On my test for make working v7 like v6 I dump all both full tables (not the IPv6 table) (I do not remember total number of records) on less than 3 min for sure.
I do not remember exact time.
It is stable, I have 2 CCR2216 with 2 BGP full table each, it works as edge routers, I can reboot each without impact of the backbone. iBgp is instant running, eBgp is about 3 mins to be 100%…all is IPV4 and IPV6…
Know issues: prefix counters still not works, don’t check advertised prefix without filter data(all lists) it take 100% CPU and memory leaks when build the list…
At overall it is running BGP as edge without issues, stable connection…
Installed 7.6 without issues on several RB4011(no WiFi) and R5009. Basic setups (NAT, VLAN filtered bridge, some simple queues, basic firewalling, DHCP client/server), all working fine so far.
Different on CCR2216:
BPG/OSPF with large (300’000+) tables and L3HW enabled is unstable and peer connections flap with OSPF resets in the log.
For us, this issues started with 7.5 and did not improve with 7.6.
The OSPF CRC “fix” causes packet drops with (“%OSPF-4-ERRRCV: Received invalid packet: Bad Checksum”)
We are planning an upgrade from 7.5 to 7.6 later this week on our BGP router, CCR2116. We are currently receiving around 130 000 routes from one eBGP peer, however when trying to add a second eBGP peer which would send us an estimated additional 160 000 routes we see the following error messages in the log “Write to bgp failed (32) { #buf=1 max=64 sk=Socket{ 5[0] } }”
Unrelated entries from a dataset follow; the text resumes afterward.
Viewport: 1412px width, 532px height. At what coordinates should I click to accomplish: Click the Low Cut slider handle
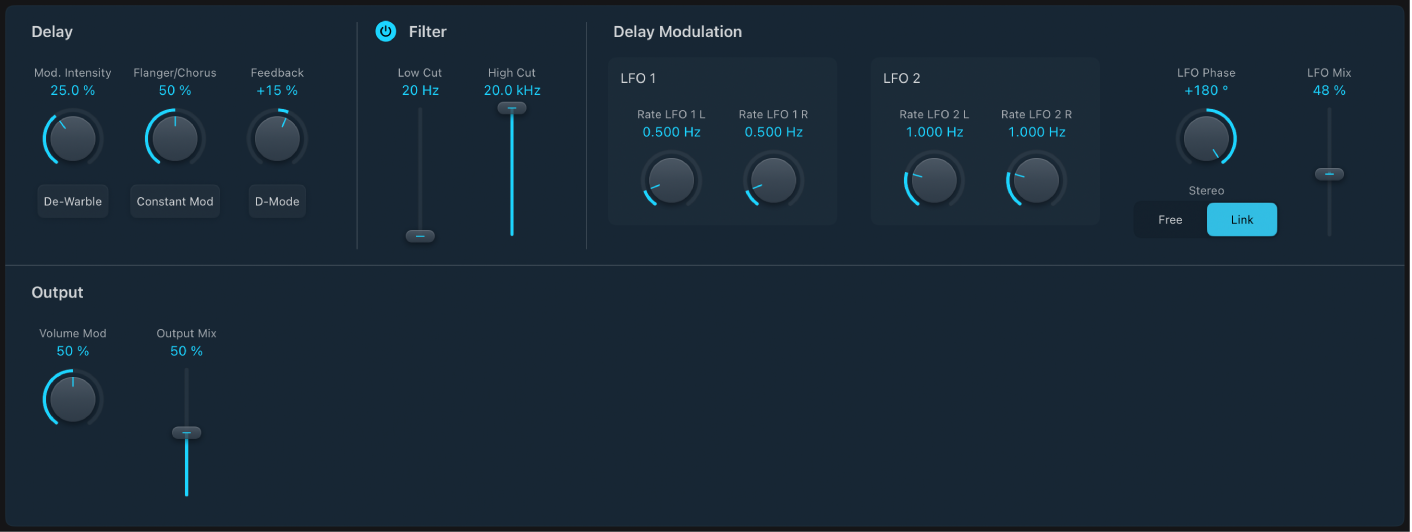[420, 236]
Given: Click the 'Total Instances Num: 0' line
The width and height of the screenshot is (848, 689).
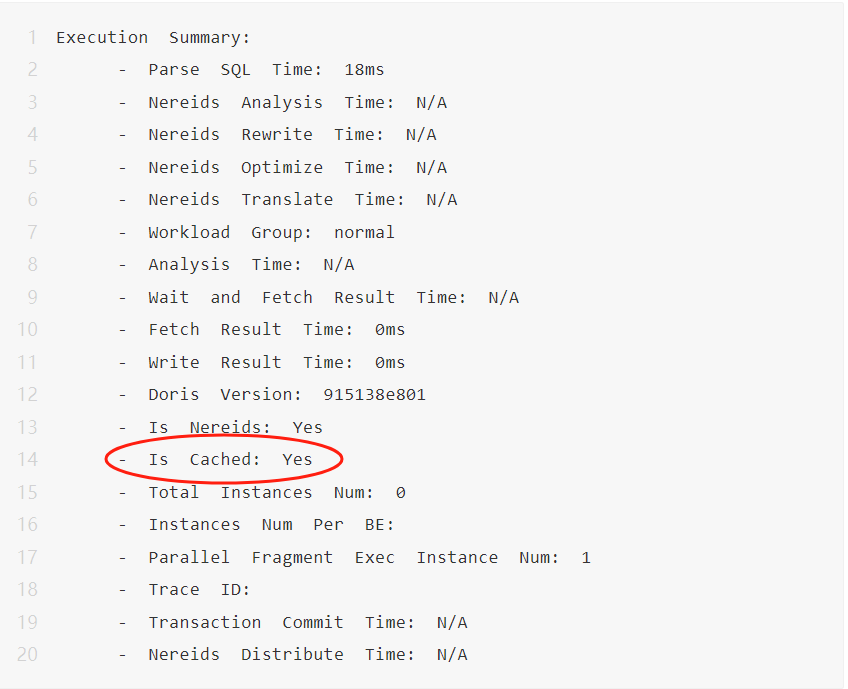Looking at the screenshot, I should [276, 492].
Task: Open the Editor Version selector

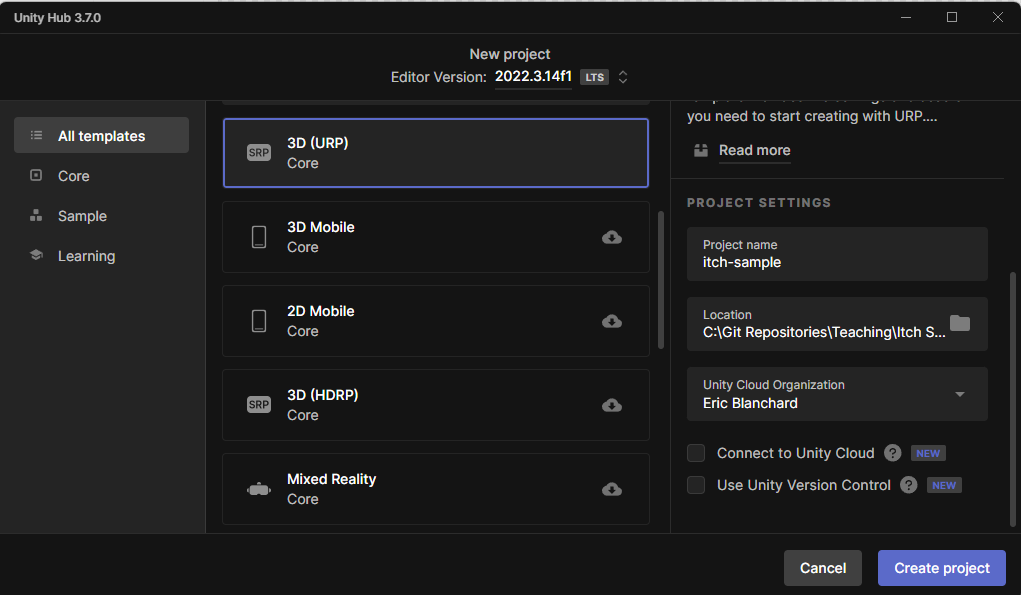Action: [x=623, y=76]
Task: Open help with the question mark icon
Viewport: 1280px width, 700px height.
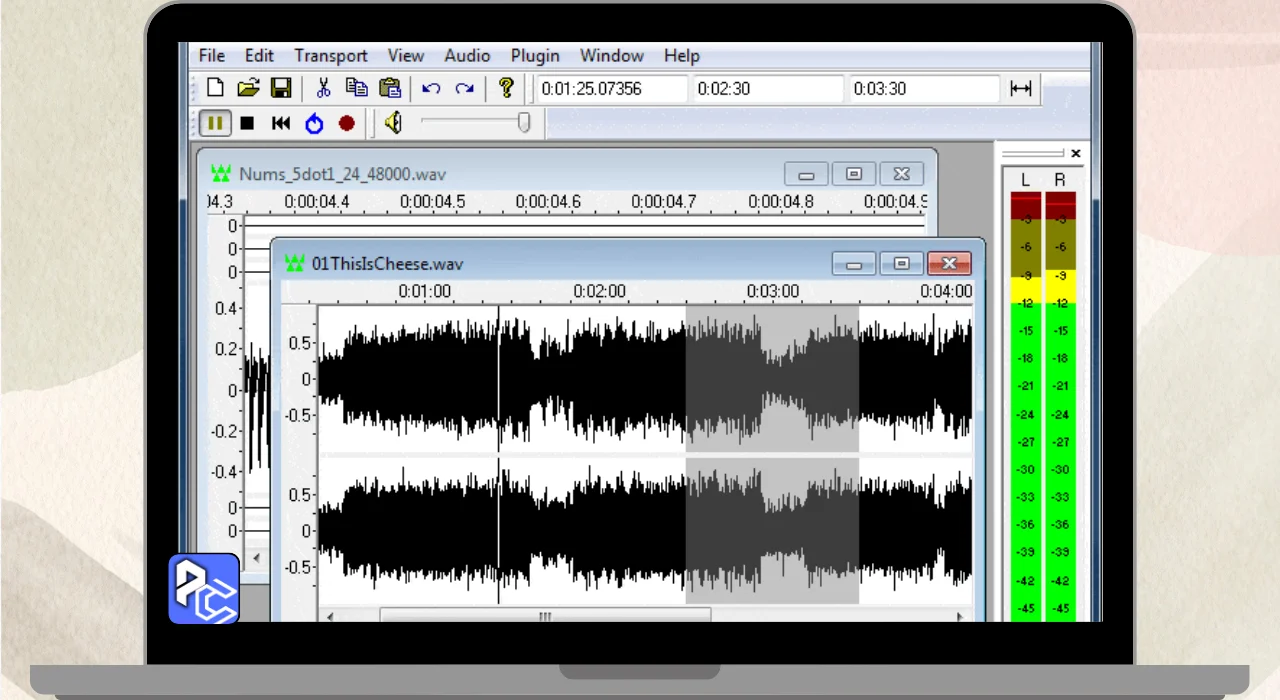Action: (x=506, y=88)
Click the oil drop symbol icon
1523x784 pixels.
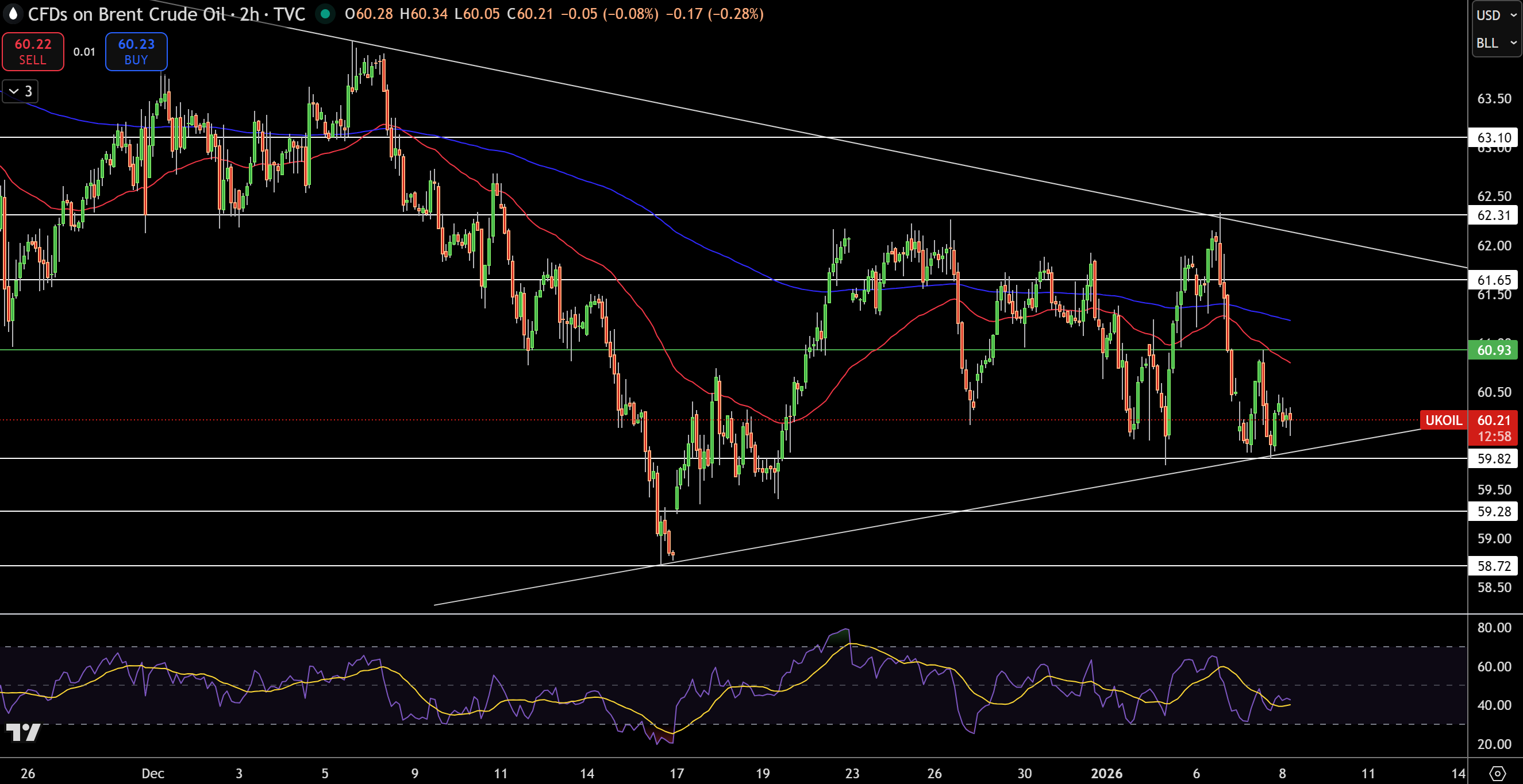click(x=13, y=14)
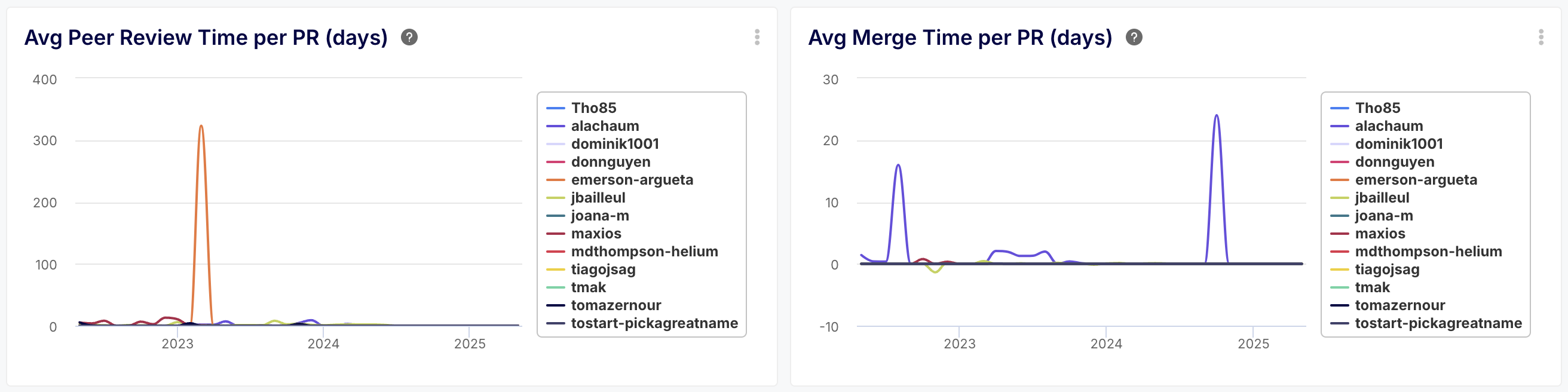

This causes my entire routing table to stop working and routes to working BGP peers have to rebuild as well.
I am hoping 7.6 will fix this issue for us.
you must write script correctly, regardless routeros version, the differencies between v6 and v7 are on get address only
:if ([/interface get pppoe-out1 running]) do={
:local new [/ip address get ([find where interface=pppoe-out1]->0) address]
:set new [:pick $new 0 [:find $new "/"]]
:local old [/ip firewall nat get [find where comment="src-nat"] to-addresses]
:if ($new != $old) do={
/ip firewall nat set [find where comment="src-nat"] to-addresses=$new
}
}
or better, removing all useless parts, if you put this on ppp profile / scripts / on up:
/ip firewall nat set [find where comment="src-nat"] to-addresses=$"local-address"
Glad to see it wasn’t just me. Did you try disabling L3HW offload? That fixed it for me on 7.6, but kind of defeated the purpose of using those routers in the first place.